To measure how participants perceived uncertainty, two variables (derived from Milliken (1987) and Riedl et al. (2013)) were included in our research. The variables were measured with statement Q4 “I had too little information to rate supplier.” and statement Q5 “I felt able to predict accurately what the consequences of my rating might be, for the <focal firm of vignette>.”.

As both the high and low uncertainty groups are relatively large, therefore we assume normality in each group (Lumley et al., 2002). No significant difference between the high and low uncertainty groups was found for statement Q4. For statement Q5 there was a significant difference in means between the high and low uncertainty groups. However, we cannot assume equality of variances because the Levene’s test shows a significance value of 0.005, which is smaller than 0.05.

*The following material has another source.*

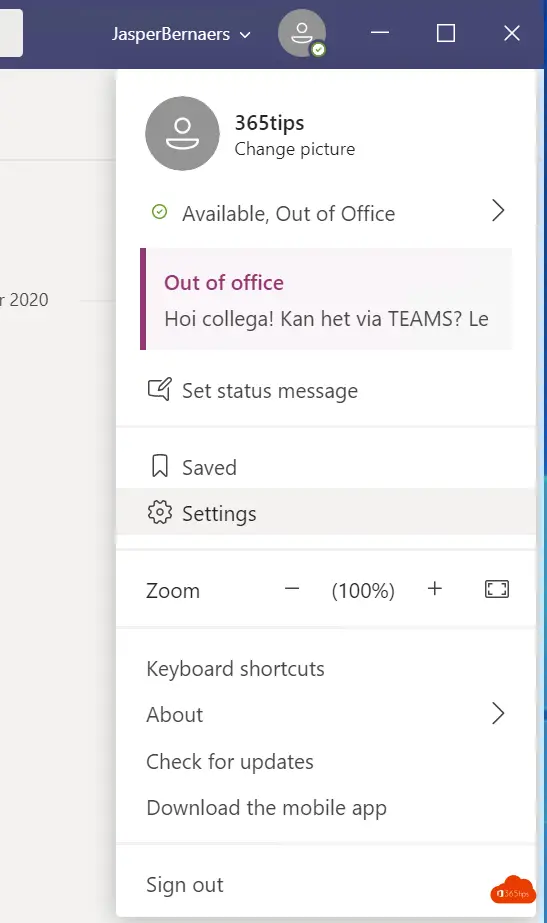The height and width of the screenshot is (923, 547).
Task: Open the Out of office message card
Action: click(x=326, y=299)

Therefore, a non-parametric Mann-Whitney test is conducted to compare the scores of both groups on statement Q5. For the Mann-Whitney test to be significant, the U needs to be less than a half times the product of the sample size of the high uncertainty group (N=135) times the sample size of the low uncertainty group (N=143), that is lower than 9652,5. The p-value should be lower than 0.05. The Mann-Whitney test shows a U of 7523.5 and a p-value of 0.001. The test further shows a correlation coefficient of 0.204.

Thus, the low uncertainty group (N=143, M=3.69, SD=3.25) scored significantly higher (P=0.001) on this statement compared to the high uncertainty group (N=135, M=3.25, SD=1.08). This indicates that the participants perceive significantly different degrees of uncertainty between the uncertainty groups.

Hypothesis 1

Hypothesis 1 was stated as follows: ‘Supplier selection professionals are susceptible to the framing bias.’ To test hypothesis 1, the positively and negatively framed groups have to be analysed. First, we will analyse the normality of the supplier evaluation scores within each group. Second, we will analyse and compare both framed groups with low uncertainty (vignette 1 and 2). Third, we will analyse and compare both framed groups with high uncertainty (vignette 3 and 4).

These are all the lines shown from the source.